_Directions for this task_
Every line below that holds the word "agent" must be listed.

** Opening Extracted entries block **

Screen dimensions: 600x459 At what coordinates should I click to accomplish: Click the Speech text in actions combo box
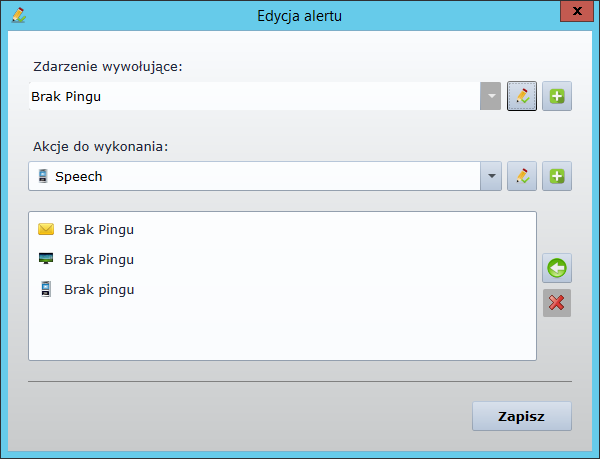(x=78, y=176)
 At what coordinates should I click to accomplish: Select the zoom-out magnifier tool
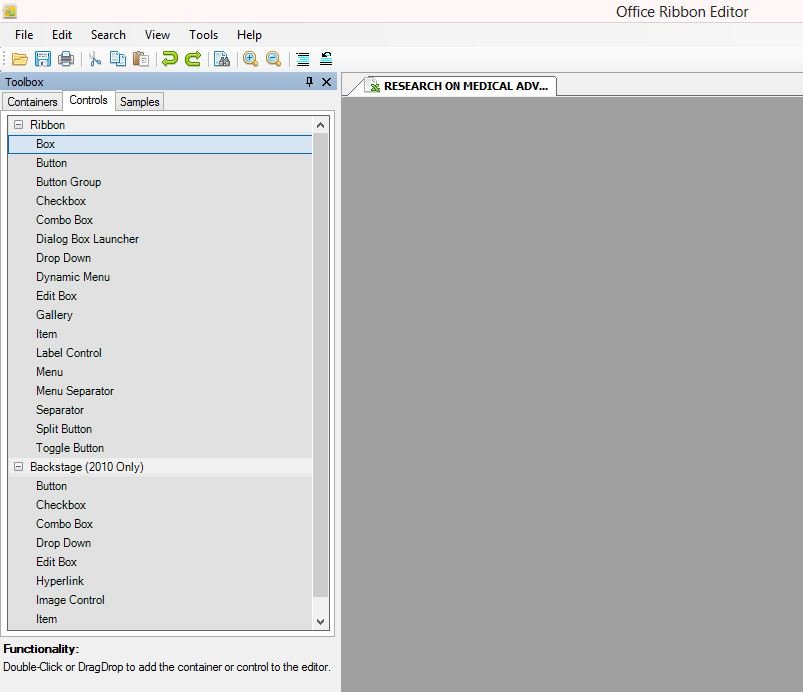272,58
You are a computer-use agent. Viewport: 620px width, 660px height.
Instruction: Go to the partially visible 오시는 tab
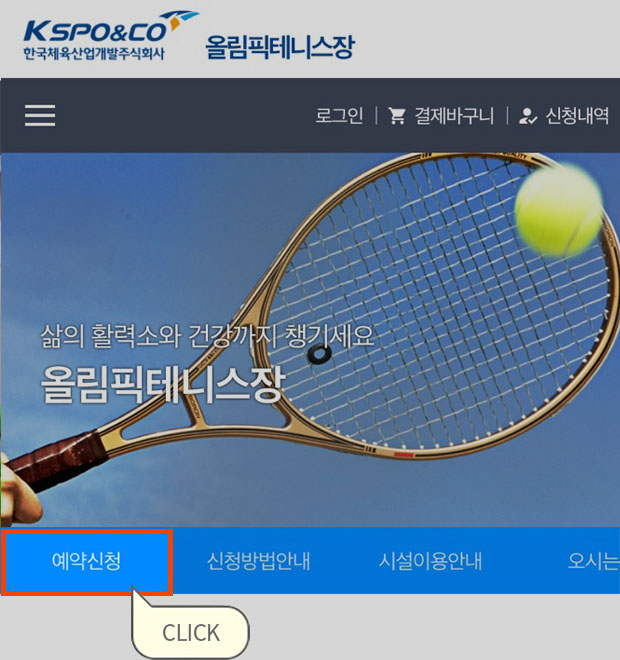tap(593, 562)
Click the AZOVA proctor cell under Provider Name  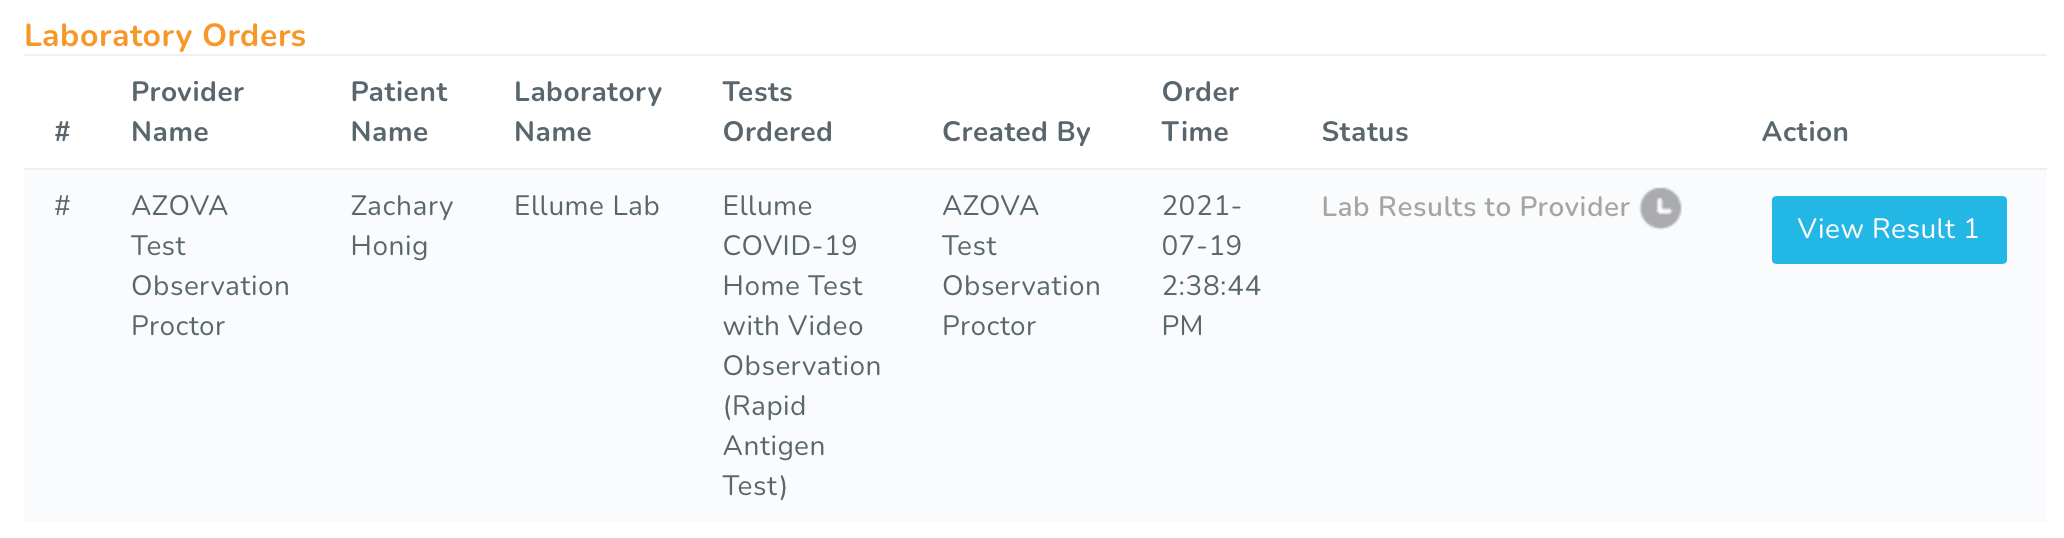point(209,266)
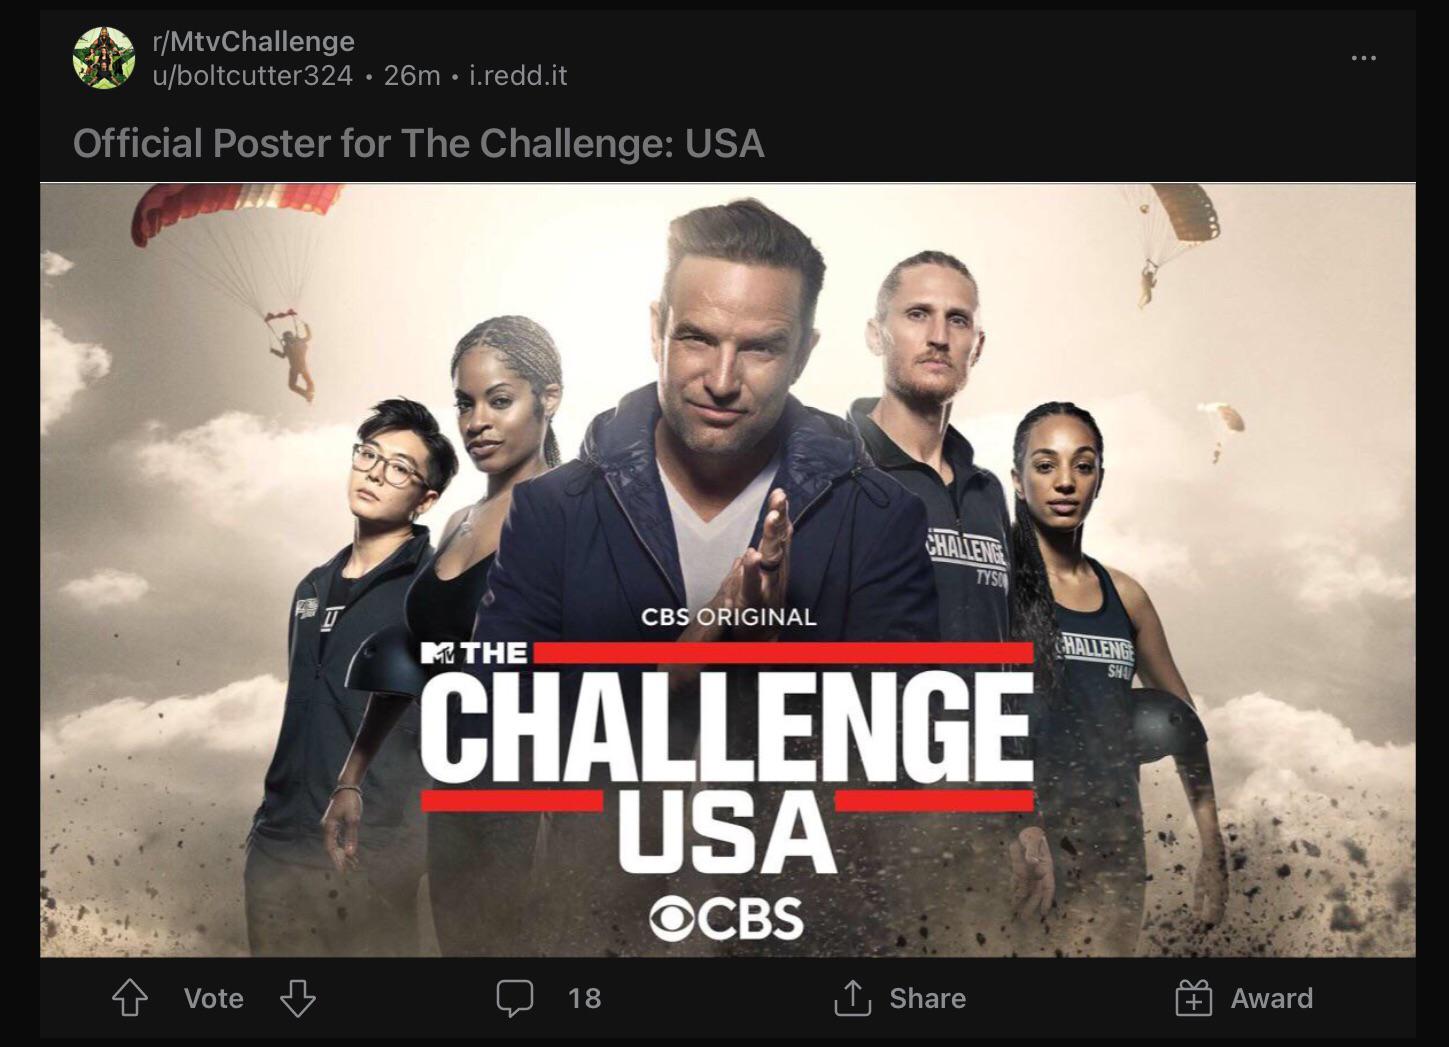Downvote the post using the down arrow
Screen dimensions: 1449x1047
pyautogui.click(x=297, y=998)
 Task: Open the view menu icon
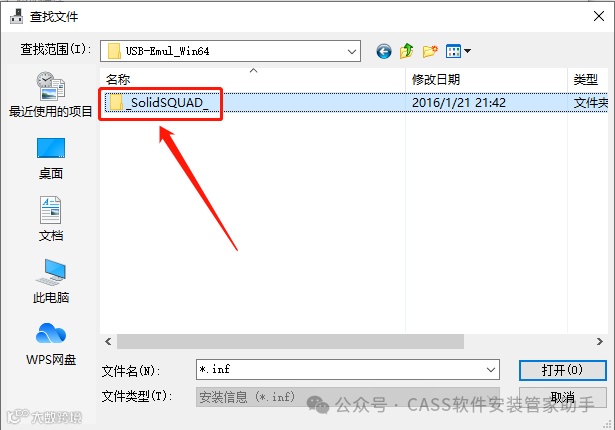pos(453,51)
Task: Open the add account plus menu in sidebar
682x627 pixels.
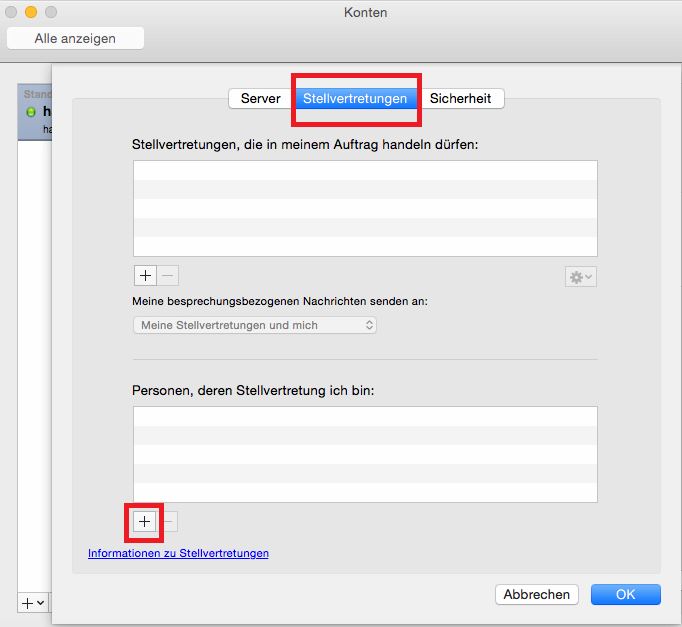Action: click(x=32, y=603)
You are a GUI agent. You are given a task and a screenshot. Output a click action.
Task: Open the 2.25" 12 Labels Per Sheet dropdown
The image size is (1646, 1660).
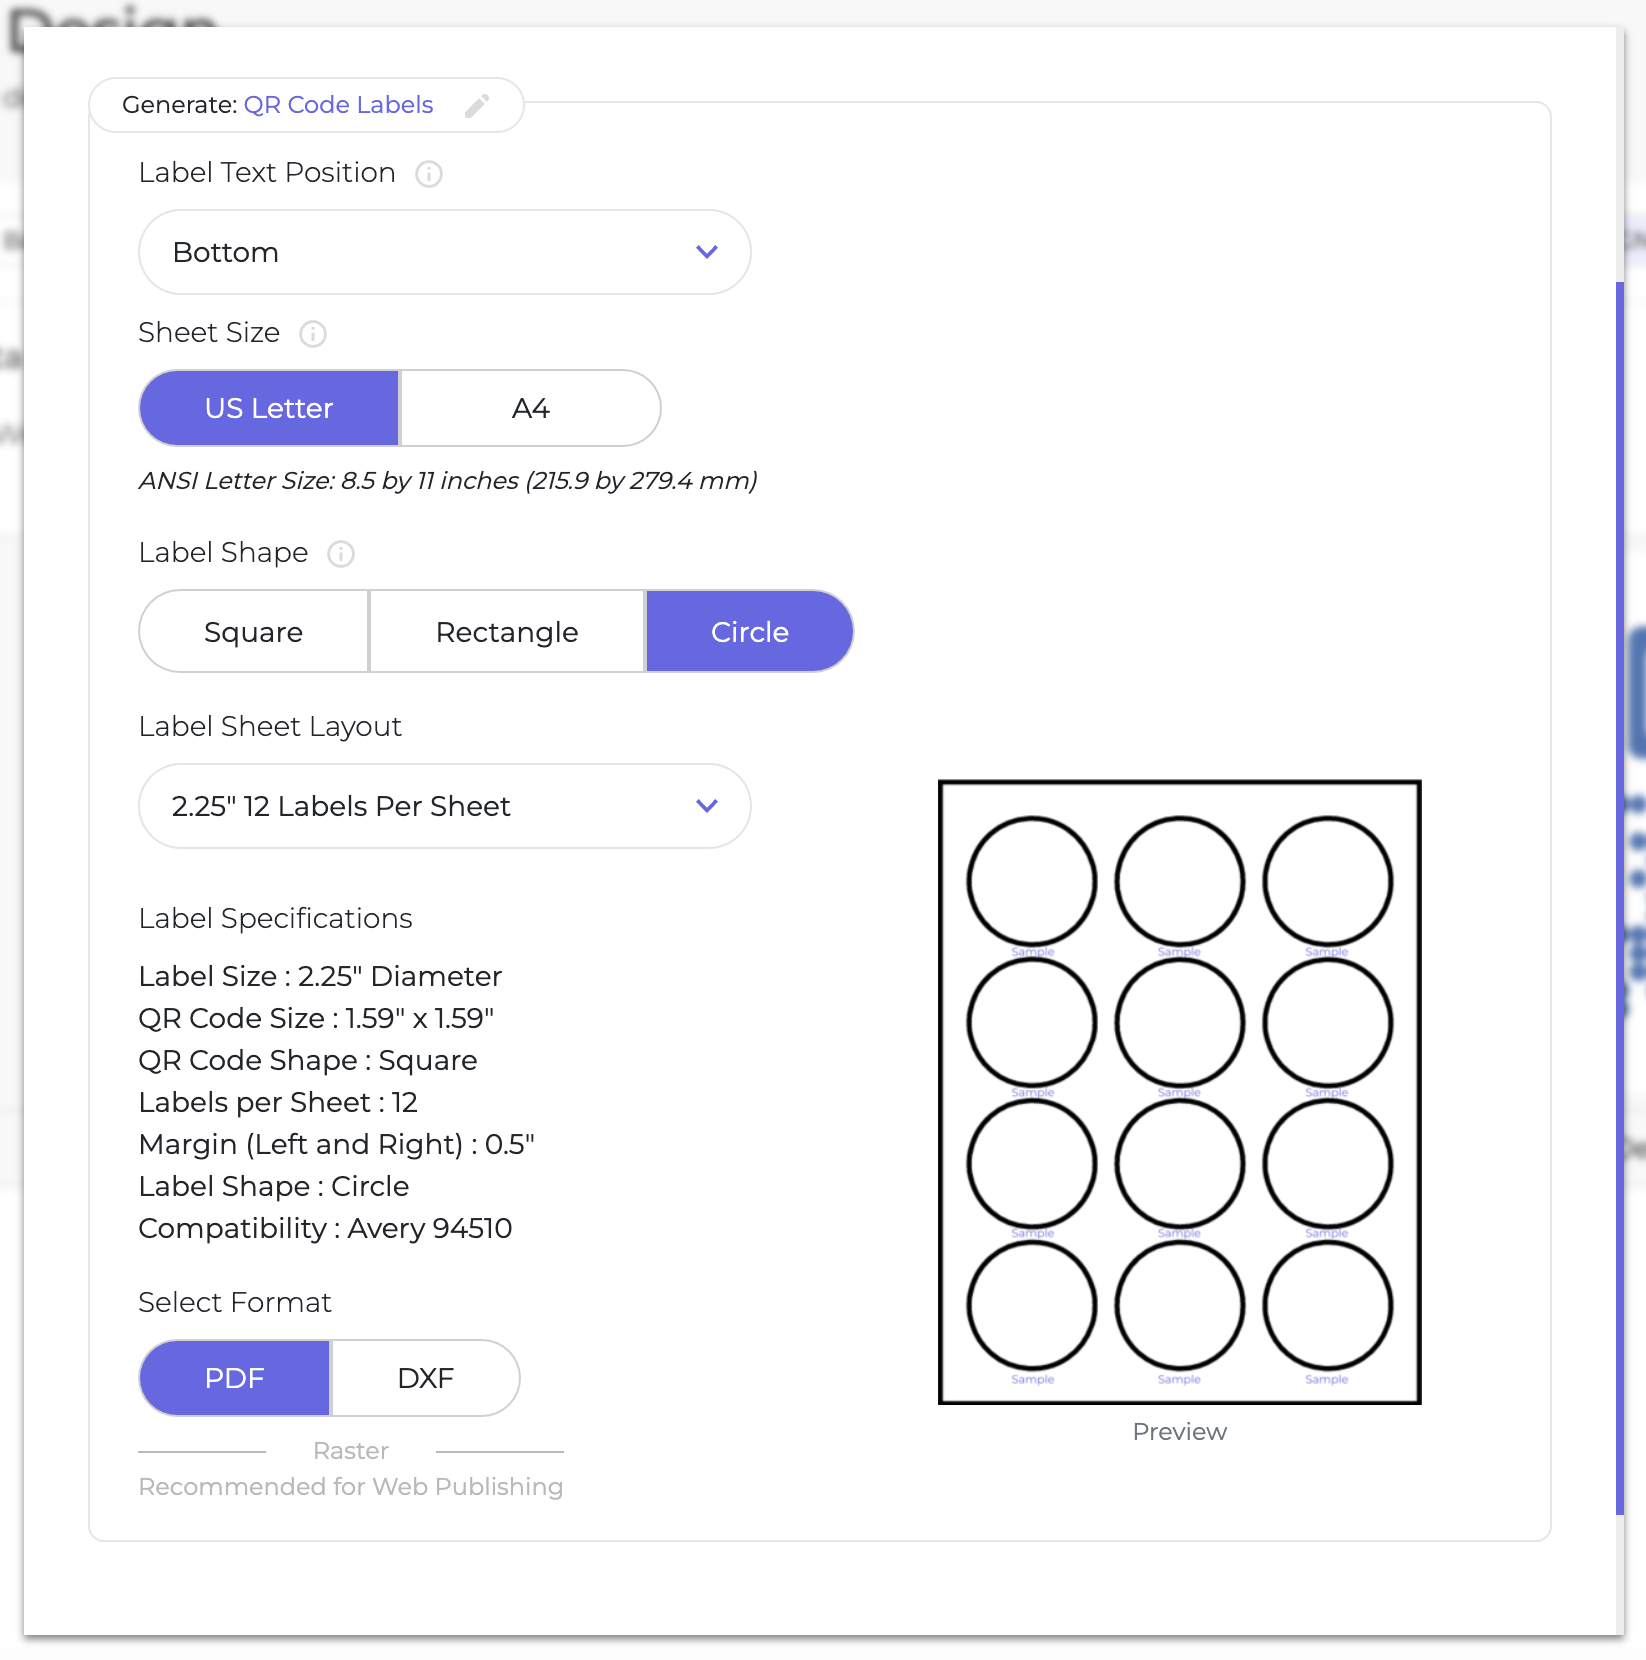pyautogui.click(x=445, y=806)
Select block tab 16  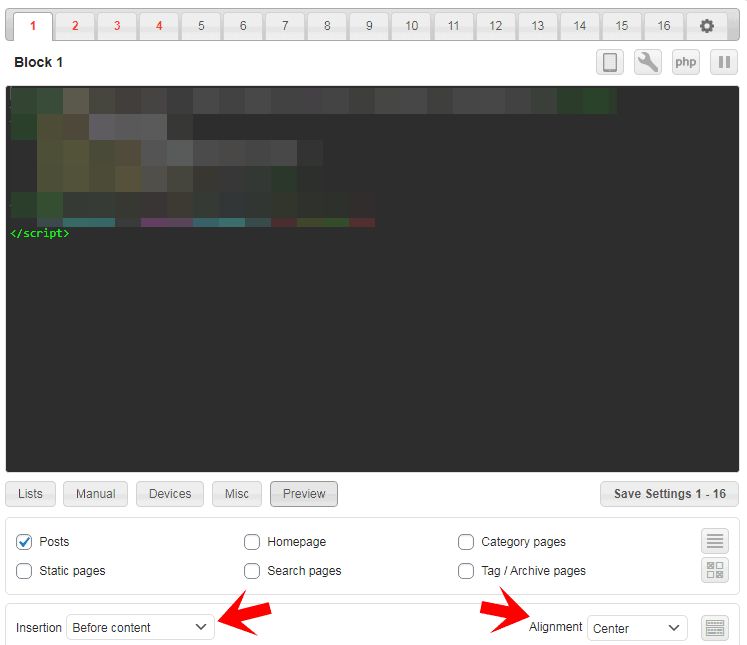pyautogui.click(x=664, y=26)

** Closing Extracted entries block **

_Solution below_
You are a computer-use agent. Viewport: 620px width, 660px height.
You are a GUI agent. You are given a task and a screenshot. Output a click action.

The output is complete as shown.